La librairie idéale #33

WK2

Rejetant le réalisme, tout un courant de la littérature autrichienne conjugue critique de la société et bouleversement des structures romanesques traditionnelles. Werner Kofler s’inscrit dans la lignée des grands prosateurs de langue allemande occupés à défaire tous les codes de l’écriture littéraire.

Automne, liberté est sa première œuvre publiée en français. Il ne s’agit pourtant pas d’un jeune auteur prometteur dont le succès dans son pays aurait poussé un éditeur à nous le faire découvrir en France. Kofler est au contraire un écrivain reconnu en Autriche. Né en Carinthie (d’où était aussi originaire le politicien d’extrême-droite Jörg Haider récemment disparu dans un accident de voiture), il fait partie de la même génération qu’Elfriede Jelinek (il est né en 1947, elle un an plus tôt).
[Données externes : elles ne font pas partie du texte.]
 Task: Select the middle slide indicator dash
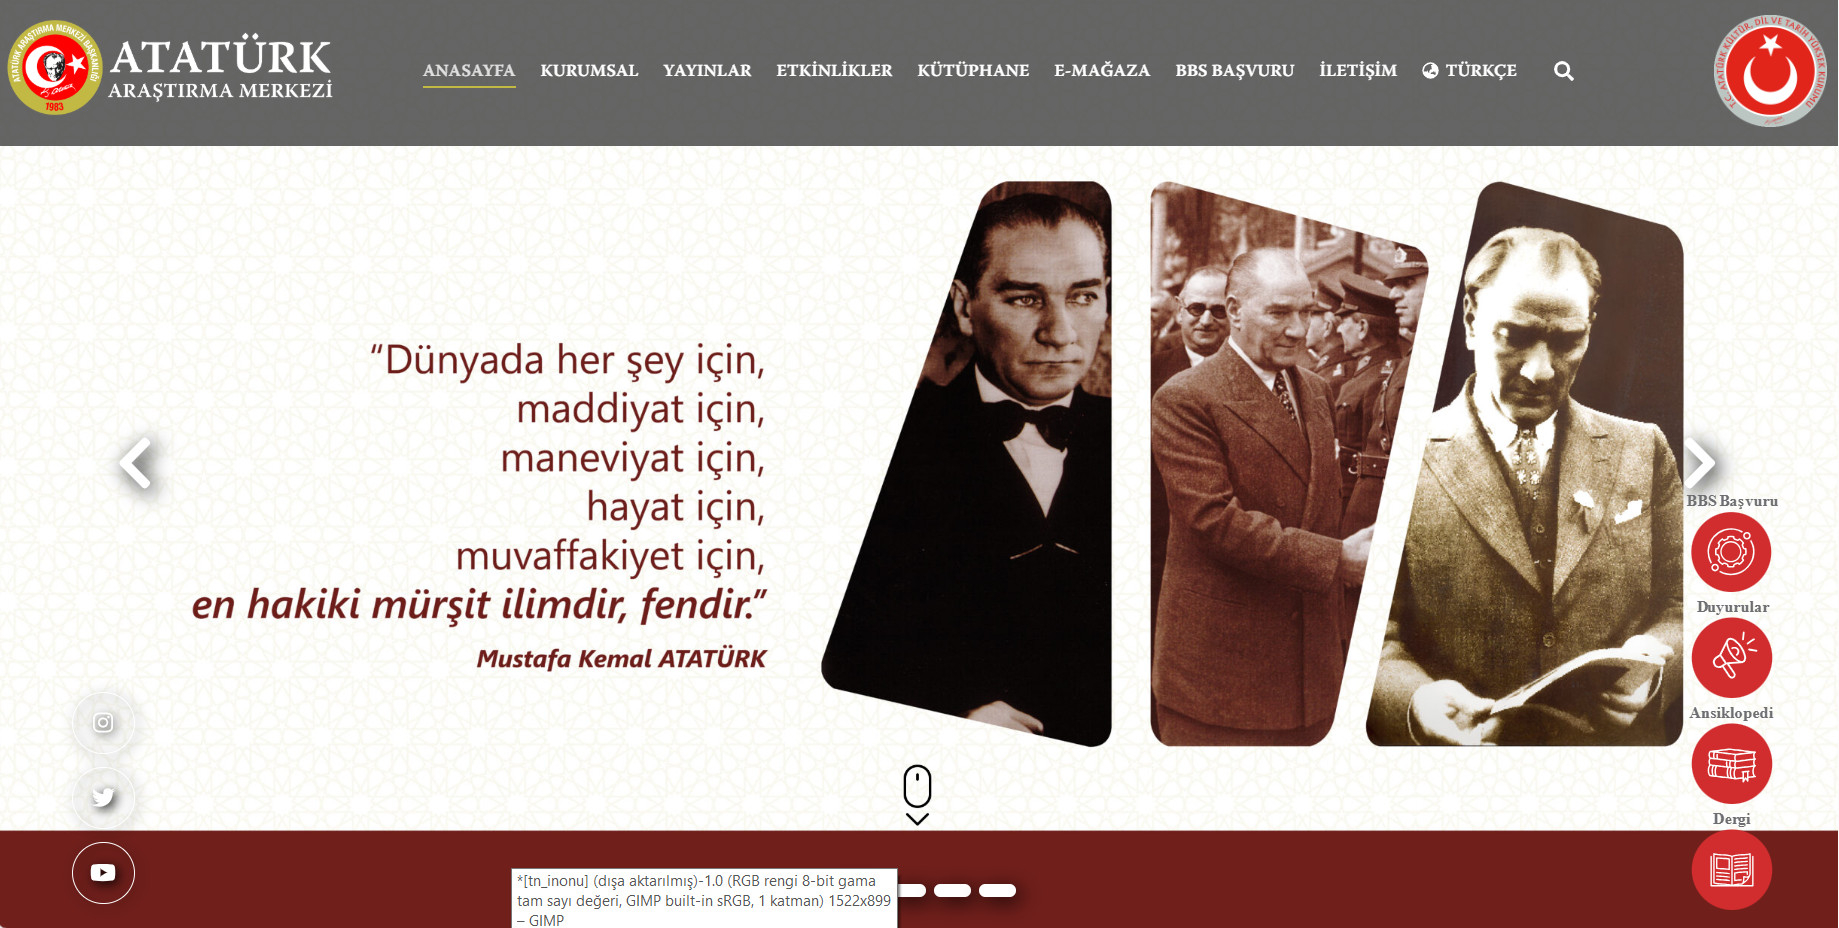952,890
On rattache ordinairement cet auteur à Thomas Bernhard, dont il partage le goût pour la polémique et l’invective, même si, à le lire, c’est plutôt l’étonnante proximité avec Jelinek qui frappe, notamment par son recours constant au collage et au montage, qui correspond à une vaste entreprise de démolition des formes littéraires consacrées.